McAlister should know. River Sports Outfitters has been providing outdoor gear to a growing customer base that surprisingly skyrocketed during the economic downturn. “In hard times people tend to slow down and do more things locally. We’re seeing a lot more folks looking in their own back yards for recreational opportunities these days,” he said.
Companies like River Sports bring families, athletes and adventurers into the Knoxville area with weekly events like bike rides, social paddles and races. But perhaps McAlister’s greatest impact on the local economy has been in helping bring together a once-fractious community to reinvent Knoxville as a premier outdoor recreation getaway. In 2005 the Legacy Parks Foundation was formed as a non-profit working to get people outdoors and to preserve Knoxville’s natural beauty and open spaces.
Government agencies, business groups, preservationists and sporting clubs who were once at odds in regards to Knoxville’s development found common cause in the organization. “A few years ago a survey asked ‘Why wasn’t Knoxville a more prominent destination spot given its unique geography and assets?’ The answers revealed that local stakeholders had different agendas and no cooperation between them. Legacy Parks helped them see that making Knoxville a better outdoor playground together benefited them all,” McAlister said.
With the organizations’ help, the Knoxville area now has approximately 5,723 acres of park and recreation space, including 144 playgrounds and parks, and over 60 miles of greenways and walking trails. The 1,000-acre Knoxville Urban Wilderness Corridor along Knoxville’s downtown waterfront contains ten parks, nearly 10 miles of recreational trails, three civil war forts, historic settlement sites, and diverse ecological features and recreational amenities. Knoxvillians and visitors also enjoy outdoor activities that can be found nearby in the Great Smoky Mountains National Park. With over 9.2 million visitors annually, it is the country’s most visited national park.
The organization raised money and exposed these assets to the community by sponsoring world-class adventure races. The several millions of dollars raised have enabled Legacy Parks to acquire land, build parks and create recreation programs, among other activities.
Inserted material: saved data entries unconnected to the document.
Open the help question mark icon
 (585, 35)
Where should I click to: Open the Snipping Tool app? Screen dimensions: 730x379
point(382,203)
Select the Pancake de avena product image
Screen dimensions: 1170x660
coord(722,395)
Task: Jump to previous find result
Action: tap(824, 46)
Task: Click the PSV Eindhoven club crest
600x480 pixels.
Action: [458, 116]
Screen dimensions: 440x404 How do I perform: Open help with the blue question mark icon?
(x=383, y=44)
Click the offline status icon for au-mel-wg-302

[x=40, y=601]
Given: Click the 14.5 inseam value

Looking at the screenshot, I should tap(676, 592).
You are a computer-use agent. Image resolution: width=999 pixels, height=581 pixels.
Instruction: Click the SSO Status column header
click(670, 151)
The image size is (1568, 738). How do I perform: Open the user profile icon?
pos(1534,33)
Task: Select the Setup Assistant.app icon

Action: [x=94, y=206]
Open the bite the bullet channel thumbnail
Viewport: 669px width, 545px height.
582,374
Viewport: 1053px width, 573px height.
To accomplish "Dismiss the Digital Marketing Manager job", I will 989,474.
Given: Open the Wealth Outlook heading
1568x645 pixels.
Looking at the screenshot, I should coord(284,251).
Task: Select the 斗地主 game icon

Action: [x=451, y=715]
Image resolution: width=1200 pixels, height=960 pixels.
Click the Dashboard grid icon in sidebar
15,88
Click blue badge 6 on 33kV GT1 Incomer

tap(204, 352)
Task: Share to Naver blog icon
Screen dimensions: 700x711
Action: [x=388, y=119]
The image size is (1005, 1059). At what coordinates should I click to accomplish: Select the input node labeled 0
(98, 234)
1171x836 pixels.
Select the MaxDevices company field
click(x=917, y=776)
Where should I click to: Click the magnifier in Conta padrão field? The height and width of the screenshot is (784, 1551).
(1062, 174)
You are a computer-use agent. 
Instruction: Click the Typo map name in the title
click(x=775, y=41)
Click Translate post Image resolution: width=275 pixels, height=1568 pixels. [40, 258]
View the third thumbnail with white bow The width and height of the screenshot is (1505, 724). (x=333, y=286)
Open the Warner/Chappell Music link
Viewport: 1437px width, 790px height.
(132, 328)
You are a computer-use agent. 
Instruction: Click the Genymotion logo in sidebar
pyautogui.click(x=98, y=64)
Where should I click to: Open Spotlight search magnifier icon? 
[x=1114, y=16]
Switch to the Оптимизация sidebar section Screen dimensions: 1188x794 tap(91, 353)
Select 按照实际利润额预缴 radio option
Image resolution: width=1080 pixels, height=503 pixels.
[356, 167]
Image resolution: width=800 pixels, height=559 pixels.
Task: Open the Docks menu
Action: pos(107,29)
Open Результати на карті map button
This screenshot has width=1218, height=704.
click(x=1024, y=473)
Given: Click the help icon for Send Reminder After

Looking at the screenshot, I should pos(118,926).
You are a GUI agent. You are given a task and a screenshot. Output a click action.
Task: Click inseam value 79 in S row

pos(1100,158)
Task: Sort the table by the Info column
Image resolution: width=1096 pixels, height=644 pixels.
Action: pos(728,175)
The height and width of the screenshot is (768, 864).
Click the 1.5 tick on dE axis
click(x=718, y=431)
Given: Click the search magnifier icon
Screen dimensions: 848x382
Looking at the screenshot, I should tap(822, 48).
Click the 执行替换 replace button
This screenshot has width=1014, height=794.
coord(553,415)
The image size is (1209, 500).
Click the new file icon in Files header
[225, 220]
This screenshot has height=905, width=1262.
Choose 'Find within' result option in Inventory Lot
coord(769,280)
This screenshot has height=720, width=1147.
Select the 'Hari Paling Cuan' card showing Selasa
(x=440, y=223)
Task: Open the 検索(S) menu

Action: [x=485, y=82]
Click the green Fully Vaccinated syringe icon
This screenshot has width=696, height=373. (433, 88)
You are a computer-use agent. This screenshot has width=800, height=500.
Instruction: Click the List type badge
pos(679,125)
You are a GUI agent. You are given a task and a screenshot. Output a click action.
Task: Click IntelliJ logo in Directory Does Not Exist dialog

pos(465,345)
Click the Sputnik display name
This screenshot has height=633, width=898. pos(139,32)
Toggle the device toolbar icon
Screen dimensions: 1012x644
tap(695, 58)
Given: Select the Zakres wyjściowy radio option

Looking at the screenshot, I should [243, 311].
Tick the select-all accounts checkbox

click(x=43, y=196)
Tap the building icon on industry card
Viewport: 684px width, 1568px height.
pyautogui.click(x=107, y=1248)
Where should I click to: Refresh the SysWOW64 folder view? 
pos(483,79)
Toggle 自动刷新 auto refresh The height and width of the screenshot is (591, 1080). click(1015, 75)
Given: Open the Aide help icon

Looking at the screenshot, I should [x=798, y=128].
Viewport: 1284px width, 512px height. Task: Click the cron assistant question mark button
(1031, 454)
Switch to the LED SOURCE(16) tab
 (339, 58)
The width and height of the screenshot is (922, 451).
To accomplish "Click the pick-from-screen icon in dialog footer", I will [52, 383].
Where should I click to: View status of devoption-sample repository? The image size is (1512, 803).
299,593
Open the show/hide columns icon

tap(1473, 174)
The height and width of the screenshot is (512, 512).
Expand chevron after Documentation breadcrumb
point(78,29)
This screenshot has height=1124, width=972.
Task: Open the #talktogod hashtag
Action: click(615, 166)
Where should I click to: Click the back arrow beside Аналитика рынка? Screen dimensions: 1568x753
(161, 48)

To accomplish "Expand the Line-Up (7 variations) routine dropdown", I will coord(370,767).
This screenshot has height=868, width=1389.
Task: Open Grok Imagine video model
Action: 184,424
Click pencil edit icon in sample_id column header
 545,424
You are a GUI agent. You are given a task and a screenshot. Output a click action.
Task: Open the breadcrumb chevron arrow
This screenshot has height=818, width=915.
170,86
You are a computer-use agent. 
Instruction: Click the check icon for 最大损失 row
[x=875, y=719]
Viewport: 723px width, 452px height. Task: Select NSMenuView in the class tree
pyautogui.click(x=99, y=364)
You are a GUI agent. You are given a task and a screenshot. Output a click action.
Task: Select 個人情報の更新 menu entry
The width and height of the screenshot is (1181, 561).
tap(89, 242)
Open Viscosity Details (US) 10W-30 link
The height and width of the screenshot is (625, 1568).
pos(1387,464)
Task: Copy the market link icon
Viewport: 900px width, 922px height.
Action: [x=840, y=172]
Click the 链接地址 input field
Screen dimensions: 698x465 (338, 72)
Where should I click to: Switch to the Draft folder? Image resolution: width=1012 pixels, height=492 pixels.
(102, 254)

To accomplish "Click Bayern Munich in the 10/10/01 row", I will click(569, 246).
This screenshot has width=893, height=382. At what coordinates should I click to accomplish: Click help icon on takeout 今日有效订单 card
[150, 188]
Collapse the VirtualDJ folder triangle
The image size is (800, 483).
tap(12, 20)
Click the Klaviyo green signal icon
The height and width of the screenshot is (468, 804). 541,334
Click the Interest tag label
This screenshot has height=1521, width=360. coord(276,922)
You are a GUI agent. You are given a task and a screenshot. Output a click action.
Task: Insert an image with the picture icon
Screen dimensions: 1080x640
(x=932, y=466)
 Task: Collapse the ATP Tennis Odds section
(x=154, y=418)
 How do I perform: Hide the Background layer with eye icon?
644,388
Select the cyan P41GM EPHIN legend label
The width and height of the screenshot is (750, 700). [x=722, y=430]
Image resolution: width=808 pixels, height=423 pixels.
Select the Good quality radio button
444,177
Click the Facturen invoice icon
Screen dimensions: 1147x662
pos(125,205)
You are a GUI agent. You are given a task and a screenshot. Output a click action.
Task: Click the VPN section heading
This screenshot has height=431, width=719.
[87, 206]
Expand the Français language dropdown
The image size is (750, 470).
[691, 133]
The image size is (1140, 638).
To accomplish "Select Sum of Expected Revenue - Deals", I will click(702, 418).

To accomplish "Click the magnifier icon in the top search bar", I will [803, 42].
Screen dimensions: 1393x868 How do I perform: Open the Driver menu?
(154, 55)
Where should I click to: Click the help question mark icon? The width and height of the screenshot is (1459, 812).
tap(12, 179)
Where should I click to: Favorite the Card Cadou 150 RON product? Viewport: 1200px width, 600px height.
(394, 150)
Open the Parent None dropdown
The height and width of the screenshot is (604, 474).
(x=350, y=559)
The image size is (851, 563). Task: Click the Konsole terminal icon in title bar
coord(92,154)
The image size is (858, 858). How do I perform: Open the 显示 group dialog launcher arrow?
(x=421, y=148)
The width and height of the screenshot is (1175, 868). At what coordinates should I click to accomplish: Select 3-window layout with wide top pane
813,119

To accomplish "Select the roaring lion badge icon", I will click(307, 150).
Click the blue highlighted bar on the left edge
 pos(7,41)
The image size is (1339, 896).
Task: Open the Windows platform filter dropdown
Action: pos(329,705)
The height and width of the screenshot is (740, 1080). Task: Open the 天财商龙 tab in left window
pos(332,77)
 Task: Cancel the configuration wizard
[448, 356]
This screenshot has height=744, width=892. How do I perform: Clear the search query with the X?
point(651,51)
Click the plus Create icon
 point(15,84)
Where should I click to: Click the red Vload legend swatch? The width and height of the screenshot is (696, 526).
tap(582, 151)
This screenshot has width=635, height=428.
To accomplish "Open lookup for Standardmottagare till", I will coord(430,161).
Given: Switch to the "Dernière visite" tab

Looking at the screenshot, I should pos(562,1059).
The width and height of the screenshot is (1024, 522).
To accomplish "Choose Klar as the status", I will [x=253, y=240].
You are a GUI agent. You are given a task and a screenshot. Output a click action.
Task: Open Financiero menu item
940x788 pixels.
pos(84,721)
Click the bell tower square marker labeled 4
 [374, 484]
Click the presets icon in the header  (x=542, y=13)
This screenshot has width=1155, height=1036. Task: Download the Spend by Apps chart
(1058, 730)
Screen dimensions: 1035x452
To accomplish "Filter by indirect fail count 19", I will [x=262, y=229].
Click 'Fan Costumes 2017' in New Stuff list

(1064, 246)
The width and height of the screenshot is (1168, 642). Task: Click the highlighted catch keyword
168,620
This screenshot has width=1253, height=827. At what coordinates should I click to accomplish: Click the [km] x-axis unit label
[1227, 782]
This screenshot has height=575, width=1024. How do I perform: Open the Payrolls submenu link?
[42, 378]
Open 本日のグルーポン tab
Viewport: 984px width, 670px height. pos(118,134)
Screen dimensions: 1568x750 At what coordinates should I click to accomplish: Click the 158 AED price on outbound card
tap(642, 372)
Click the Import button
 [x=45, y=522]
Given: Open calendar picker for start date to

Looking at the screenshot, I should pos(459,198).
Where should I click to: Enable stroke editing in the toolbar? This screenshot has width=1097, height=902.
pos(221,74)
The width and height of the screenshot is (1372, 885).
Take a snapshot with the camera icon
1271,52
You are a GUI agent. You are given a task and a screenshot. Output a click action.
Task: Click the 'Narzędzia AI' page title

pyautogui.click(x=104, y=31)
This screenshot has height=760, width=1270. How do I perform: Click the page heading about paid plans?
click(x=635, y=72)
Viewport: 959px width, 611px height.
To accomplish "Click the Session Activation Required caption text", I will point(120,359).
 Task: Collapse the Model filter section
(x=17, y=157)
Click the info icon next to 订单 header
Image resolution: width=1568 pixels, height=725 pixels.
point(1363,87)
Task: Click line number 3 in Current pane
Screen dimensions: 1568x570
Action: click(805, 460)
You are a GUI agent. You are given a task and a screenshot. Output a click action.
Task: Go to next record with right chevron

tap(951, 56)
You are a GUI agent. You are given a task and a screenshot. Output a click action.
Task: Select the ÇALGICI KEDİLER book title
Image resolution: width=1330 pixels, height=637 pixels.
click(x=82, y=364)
The foundation works in collaboration with the City of Knoxville, Knox County Parks & Recreation and other civic-minded organizations to strike a balance between development and conservation so that everyone benefits economically as well recreationally.
It also partnered with local mountain bike clubs and other groups to establish trail systems. The organization has more than 150 members who volunteer an average of 3,000 hours annually to build trails for all users – bikers, hikers, runners and walkers. The Tennessee River and other waterways are also being cleaned and protected for year-round fishing, boating and swimming. Wildlife sanctuaries and an environmental learning center are being built. The list of projects goes on.
With his phone ringing off the hook with questions about where and what to do in Knoxville, McAlister created a website called OutdoorKnoxville.com which provides the most comprehensive information about parks, trails, greenways, activities and amenities in the Knoxville area. The Legacy Parks Foundation now manages the website, providing continuously updated information so that visitors can easily plan their outings.
“Everyone now recognizes that having a fun place to live and play is going to attract business,” McAlister said. “We have momentum now, thanks to the partnership of what I call the Four Cs – county, city, community and citizens. It’s been an incredibly successful grass roots effort because everyone came together to preserve the beauty of Knoxville for the greatest public benefit.”